Print the lines below exactly, beginning with the line containing "Given: Click the 'Each" and ending with the line containing "Action: (x=331, y=197)", both of those lines included.

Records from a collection
★ ★ ★ ★ ★ ★ ★

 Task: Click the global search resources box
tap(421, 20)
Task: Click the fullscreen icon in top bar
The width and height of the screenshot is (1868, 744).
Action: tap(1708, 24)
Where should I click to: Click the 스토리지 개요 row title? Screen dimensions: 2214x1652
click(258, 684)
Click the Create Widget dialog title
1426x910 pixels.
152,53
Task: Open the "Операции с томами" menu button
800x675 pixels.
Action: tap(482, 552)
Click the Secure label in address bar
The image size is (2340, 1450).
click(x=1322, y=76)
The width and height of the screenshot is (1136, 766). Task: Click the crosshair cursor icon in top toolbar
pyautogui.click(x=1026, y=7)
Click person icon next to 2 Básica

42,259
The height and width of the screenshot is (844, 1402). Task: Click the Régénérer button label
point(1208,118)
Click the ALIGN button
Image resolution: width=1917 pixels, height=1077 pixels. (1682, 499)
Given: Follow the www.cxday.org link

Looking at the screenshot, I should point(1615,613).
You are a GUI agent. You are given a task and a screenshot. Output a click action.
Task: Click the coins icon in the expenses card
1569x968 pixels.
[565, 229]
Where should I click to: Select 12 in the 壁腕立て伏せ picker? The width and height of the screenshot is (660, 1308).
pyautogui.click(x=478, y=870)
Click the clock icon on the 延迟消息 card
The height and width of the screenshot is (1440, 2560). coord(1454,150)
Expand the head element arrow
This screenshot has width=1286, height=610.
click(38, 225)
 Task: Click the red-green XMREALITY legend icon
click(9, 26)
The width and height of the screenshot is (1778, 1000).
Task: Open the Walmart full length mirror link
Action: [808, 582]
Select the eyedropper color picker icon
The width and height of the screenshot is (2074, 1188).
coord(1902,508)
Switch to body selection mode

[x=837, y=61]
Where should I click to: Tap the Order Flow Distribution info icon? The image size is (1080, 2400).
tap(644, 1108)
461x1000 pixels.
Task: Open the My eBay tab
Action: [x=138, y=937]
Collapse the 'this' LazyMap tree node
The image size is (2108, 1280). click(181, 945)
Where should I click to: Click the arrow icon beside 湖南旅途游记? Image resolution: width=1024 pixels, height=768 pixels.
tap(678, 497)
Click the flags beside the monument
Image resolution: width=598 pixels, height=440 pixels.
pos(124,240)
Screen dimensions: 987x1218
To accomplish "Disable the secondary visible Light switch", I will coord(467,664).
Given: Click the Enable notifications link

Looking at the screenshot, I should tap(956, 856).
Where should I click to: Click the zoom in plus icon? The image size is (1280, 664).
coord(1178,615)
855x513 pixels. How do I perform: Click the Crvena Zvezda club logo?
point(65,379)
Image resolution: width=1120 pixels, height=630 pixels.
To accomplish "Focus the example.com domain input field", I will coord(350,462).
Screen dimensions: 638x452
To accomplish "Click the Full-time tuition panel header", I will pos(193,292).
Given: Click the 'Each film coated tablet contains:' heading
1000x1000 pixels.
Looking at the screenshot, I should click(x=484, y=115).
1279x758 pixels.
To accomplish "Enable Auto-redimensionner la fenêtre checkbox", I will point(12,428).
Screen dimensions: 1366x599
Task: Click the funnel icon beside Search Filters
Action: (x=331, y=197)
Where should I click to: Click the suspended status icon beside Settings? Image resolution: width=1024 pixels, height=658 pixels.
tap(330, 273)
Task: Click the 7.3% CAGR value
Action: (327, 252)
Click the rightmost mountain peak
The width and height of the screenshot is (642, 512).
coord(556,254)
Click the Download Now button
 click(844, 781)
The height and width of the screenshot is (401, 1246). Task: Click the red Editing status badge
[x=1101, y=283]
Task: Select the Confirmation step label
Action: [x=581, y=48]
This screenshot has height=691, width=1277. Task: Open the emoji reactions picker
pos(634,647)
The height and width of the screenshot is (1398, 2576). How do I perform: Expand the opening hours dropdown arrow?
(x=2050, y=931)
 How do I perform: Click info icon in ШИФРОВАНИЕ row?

★ ★ ★ ★ ★ ★ ★

Solution:
Given: Click the 'Each film coated tablet contains:' heading
1000x1000 pixels.
Looking at the screenshot, I should click(x=484, y=115).
1279x758 pixels.
To accomplish "Enable Auto-redimensionner la fenêtre checkbox", I will point(12,428).
Screen dimensions: 1366x599
Task: Click the funnel icon beside Search Filters
Action: (x=331, y=197)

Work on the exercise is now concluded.